Nous avons déjà maintes fois commenté cette phrase, et sans doute résiste-t-elle toujours à une interprétation totalement convaincante. Aussi remettrons-nous ce soir notre ouvrage sur le métier, en empruntant tout d’abord à une réflexion du rabbin Jonathan Sacks, puis de l’architecte Louis Kahn.
Ce paradoxe d’un Dieu qui ne réside pas dans sanctuaire qu’on lui construit, on le sait, est l’une des applications du grand objectif de sainteté brusquement assigné aux Israélites après la sortie d’Egypte : « vous serez pour moi un peuple saint et un royaume de prêtres ». Et nous le savons, cette sainteté est appelée à se déployer dans le monde selon les deux dimensions de l’expérience humaine, le temps et l’espace. Deux institutions instituées par nos maîtres, le shabbat et le miqdash (le « sanctuaire ») constituent à cet effet les deux expressions de la sainteté dans l’ordre du temps et de l’espace.
Mais ce qui est intéressant, dans les deux cas, c’est que chacun, en plus de représenter une expression de la sainteté, constitue également une « solution » à un problème théologique.
Intéressons-nous tout d’abord au shabbat. Si l’on accepte l’idée profonde, exprimée au 16ème siècle par le maître kabbaliste Isaac Louria, selon laquelle la puissance de Dieu est si totale qu’aucune réalité ne pourrait subsister devant elle, il faut donc alors que Dieu diminue une partie de sa puissance, se retranche pour laisser exister quelque chose en dehors de lui. Nous avons reconnu ici la théorie du tsimtsoum, (la « contraction »), le fait que la création du monde soit permise par le retrait de Dieu, mais nous voyons immédiatement le problème théologique qu’elle nous nous livre Alors-même que Dieu, dans sa grâce, laisse place à un monde, dans lequel nous pouvons aussi prendre place, ce monde, par construction-même, est marqué de l’absence de Dieu.

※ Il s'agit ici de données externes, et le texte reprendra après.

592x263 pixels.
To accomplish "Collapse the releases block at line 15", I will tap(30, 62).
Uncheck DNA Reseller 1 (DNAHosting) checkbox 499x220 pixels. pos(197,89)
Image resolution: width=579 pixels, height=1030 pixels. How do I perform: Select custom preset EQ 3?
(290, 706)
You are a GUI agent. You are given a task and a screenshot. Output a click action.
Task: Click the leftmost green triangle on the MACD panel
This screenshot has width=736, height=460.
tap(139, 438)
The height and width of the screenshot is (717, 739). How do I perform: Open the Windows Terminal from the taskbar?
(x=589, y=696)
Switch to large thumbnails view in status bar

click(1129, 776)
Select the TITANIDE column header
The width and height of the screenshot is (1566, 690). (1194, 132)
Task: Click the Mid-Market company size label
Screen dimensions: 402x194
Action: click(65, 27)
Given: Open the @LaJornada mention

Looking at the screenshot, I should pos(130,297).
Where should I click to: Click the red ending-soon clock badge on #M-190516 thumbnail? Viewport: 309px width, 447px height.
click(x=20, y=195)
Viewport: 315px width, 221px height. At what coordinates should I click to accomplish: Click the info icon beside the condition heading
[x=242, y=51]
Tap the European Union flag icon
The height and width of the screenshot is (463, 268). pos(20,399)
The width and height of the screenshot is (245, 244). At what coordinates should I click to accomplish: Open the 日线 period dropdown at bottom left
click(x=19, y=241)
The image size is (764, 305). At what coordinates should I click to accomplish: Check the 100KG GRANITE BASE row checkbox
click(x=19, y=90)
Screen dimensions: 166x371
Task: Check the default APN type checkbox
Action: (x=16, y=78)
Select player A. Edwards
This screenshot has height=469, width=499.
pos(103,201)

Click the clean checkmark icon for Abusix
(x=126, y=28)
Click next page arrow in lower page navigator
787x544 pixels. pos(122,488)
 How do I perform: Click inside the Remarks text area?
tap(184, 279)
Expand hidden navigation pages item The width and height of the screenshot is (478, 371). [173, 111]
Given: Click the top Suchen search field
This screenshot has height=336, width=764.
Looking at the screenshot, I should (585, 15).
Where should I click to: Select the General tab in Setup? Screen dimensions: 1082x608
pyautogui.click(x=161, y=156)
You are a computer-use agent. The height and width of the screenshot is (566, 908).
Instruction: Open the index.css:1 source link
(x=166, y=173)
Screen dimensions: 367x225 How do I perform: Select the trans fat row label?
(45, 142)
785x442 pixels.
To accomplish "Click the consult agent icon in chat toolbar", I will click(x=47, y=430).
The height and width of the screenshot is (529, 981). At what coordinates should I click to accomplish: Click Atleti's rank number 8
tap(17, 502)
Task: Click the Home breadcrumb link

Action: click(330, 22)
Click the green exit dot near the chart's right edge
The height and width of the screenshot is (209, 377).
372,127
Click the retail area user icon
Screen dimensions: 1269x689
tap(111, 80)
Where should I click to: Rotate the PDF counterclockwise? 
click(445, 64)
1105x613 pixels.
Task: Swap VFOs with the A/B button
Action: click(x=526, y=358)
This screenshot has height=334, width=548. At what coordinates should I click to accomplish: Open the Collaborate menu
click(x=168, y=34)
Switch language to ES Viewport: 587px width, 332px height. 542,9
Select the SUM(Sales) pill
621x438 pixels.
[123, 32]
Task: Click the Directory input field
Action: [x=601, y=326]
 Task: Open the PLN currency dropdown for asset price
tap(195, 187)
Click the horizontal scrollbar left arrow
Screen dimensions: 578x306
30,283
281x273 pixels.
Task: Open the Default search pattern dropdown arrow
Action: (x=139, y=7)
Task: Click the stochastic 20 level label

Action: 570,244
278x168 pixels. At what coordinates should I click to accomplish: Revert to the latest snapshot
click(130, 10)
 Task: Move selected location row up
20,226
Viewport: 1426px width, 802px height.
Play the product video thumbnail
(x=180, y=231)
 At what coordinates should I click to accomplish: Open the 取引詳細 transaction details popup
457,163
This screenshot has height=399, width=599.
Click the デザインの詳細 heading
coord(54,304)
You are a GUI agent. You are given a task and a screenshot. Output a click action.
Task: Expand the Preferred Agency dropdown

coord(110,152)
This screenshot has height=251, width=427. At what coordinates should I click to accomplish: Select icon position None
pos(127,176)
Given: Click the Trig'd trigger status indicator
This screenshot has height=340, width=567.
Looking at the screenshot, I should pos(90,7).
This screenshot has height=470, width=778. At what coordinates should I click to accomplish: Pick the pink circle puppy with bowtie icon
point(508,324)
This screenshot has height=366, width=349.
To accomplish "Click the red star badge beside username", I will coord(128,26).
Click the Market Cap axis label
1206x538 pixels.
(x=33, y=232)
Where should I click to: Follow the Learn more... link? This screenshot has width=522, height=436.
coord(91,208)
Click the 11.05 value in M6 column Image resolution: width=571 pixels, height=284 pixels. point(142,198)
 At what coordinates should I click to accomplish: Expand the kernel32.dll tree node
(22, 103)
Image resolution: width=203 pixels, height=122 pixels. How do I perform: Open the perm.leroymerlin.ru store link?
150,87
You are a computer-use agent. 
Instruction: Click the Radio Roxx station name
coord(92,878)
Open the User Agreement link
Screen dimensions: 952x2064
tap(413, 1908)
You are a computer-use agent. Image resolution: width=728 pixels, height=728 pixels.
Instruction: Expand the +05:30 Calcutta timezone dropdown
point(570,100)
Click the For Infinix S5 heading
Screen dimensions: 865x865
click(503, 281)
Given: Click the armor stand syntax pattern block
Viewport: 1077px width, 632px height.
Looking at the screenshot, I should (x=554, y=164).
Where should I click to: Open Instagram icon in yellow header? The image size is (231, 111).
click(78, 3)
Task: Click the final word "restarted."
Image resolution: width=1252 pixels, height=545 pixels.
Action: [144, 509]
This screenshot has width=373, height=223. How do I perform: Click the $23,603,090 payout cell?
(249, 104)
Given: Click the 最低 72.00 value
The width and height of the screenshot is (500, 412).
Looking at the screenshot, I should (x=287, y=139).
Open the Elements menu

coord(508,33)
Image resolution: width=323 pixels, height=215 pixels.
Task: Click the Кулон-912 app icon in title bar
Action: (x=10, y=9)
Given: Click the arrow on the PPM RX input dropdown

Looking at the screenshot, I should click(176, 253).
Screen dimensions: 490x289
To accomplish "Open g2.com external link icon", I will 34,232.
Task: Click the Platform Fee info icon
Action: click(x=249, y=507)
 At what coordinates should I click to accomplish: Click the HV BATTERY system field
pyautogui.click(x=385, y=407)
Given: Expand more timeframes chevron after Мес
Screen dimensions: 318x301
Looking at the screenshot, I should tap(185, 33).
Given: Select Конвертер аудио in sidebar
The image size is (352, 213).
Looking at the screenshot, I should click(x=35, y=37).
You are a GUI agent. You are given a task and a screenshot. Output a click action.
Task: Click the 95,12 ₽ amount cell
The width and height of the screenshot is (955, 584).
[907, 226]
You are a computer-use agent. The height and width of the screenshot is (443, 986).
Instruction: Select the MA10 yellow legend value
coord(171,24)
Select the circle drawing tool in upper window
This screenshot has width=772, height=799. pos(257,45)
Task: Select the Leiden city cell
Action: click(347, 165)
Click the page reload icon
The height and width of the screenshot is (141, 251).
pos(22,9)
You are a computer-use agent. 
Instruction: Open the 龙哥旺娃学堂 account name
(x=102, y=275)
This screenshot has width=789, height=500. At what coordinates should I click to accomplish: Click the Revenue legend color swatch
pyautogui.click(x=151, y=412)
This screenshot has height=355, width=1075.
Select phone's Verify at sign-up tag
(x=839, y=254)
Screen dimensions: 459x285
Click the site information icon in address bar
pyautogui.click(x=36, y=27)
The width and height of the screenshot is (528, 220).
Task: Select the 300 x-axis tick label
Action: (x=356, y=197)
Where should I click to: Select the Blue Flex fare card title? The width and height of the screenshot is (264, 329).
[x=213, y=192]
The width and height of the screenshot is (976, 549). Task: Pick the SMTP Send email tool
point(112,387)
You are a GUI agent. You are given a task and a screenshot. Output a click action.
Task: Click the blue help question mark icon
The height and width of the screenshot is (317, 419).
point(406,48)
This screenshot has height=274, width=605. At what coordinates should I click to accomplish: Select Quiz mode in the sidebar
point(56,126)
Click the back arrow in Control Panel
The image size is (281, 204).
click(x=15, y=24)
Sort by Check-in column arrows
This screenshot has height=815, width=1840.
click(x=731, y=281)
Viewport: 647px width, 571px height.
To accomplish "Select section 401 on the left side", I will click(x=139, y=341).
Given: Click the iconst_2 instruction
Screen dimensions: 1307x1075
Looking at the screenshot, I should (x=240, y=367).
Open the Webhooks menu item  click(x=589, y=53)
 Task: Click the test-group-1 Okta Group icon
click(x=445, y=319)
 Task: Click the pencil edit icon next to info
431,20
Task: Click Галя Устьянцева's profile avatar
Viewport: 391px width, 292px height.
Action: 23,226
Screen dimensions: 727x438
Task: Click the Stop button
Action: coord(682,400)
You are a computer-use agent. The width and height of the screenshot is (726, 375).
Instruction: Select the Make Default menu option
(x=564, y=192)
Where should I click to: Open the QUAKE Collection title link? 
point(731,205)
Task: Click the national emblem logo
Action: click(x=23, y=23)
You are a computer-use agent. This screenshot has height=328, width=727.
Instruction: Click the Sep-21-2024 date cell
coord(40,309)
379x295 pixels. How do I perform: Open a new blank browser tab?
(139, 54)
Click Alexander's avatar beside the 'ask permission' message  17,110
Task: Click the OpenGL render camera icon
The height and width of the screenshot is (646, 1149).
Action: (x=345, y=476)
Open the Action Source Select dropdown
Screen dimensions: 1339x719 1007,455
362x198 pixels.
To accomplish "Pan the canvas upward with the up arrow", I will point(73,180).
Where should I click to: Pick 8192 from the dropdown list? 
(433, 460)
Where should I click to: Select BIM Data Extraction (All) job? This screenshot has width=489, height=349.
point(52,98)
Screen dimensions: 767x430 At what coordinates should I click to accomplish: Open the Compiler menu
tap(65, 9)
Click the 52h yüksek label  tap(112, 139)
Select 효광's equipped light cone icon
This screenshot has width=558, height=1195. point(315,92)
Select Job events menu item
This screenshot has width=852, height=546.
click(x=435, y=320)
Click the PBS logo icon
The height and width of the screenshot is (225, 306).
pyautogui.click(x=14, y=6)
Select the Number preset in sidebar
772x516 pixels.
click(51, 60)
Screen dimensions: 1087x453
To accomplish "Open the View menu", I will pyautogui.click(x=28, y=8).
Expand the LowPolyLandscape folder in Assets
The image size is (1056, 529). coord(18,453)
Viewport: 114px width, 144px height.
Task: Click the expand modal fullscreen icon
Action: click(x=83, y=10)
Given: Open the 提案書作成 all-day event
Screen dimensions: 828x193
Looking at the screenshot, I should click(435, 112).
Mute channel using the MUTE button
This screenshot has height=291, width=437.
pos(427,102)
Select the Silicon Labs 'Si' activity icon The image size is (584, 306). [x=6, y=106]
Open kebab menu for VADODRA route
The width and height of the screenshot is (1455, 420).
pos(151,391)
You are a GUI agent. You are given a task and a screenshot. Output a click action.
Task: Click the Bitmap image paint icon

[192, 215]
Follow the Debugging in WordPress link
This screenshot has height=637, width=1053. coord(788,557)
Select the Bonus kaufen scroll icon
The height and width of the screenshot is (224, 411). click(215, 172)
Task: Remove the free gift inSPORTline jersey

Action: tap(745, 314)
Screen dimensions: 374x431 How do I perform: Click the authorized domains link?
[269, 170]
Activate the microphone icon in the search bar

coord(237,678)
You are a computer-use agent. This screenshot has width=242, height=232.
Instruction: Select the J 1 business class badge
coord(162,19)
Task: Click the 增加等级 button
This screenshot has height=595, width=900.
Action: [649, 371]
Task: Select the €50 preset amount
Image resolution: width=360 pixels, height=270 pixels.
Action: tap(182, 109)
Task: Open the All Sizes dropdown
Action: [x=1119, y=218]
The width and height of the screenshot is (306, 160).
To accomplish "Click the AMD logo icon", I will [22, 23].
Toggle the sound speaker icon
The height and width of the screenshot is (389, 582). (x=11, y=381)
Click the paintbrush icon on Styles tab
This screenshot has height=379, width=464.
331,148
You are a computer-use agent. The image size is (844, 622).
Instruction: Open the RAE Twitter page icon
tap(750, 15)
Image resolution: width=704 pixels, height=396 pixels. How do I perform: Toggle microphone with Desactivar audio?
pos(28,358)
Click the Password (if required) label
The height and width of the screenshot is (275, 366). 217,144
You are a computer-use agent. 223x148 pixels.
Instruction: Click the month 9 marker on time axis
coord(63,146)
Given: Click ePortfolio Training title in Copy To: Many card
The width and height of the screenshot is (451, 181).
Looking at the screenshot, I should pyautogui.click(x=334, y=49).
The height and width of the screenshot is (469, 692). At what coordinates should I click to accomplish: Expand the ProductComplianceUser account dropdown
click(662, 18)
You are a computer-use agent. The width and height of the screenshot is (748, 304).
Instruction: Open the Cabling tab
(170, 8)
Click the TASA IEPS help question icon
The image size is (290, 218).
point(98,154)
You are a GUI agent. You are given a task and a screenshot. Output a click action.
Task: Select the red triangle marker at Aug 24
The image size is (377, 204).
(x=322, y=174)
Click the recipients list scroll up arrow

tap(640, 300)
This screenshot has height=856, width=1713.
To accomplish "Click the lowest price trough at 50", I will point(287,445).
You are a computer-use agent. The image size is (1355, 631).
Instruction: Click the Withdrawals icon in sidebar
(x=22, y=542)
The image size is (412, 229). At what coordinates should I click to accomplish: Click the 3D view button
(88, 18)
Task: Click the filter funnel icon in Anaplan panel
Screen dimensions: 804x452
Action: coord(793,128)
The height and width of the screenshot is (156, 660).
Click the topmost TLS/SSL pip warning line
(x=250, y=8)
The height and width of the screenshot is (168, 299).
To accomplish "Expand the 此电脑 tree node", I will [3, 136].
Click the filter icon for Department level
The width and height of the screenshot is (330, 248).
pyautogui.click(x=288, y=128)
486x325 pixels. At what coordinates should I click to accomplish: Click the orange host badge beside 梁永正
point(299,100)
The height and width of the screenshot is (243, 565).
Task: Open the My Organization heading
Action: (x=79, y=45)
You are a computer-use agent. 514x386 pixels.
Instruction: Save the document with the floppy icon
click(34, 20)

Nos maîtres ont joué des ressources de la langue hébraïque pour exprimer ce paradoxe. Le monde, en hébreu – en fait, l’univers, au sens de l’ensemble du temps et de l’espace – se dit ‘olam, et il ont rapproché ce mot de ne’elam, « caché », pour exprimer le fait que le monde était précisément le lieu, la dimension où Dieu était caché. Ce jeu de mot saisit parfaitement le problème théologique posé : si le monde n’existe que par l’acte de création de Dieu, ce dernier ne peut continuer à exister que parce Dieu se tient caché ; mais du coup, il devient, très facile de penser qu’il n’existe pas.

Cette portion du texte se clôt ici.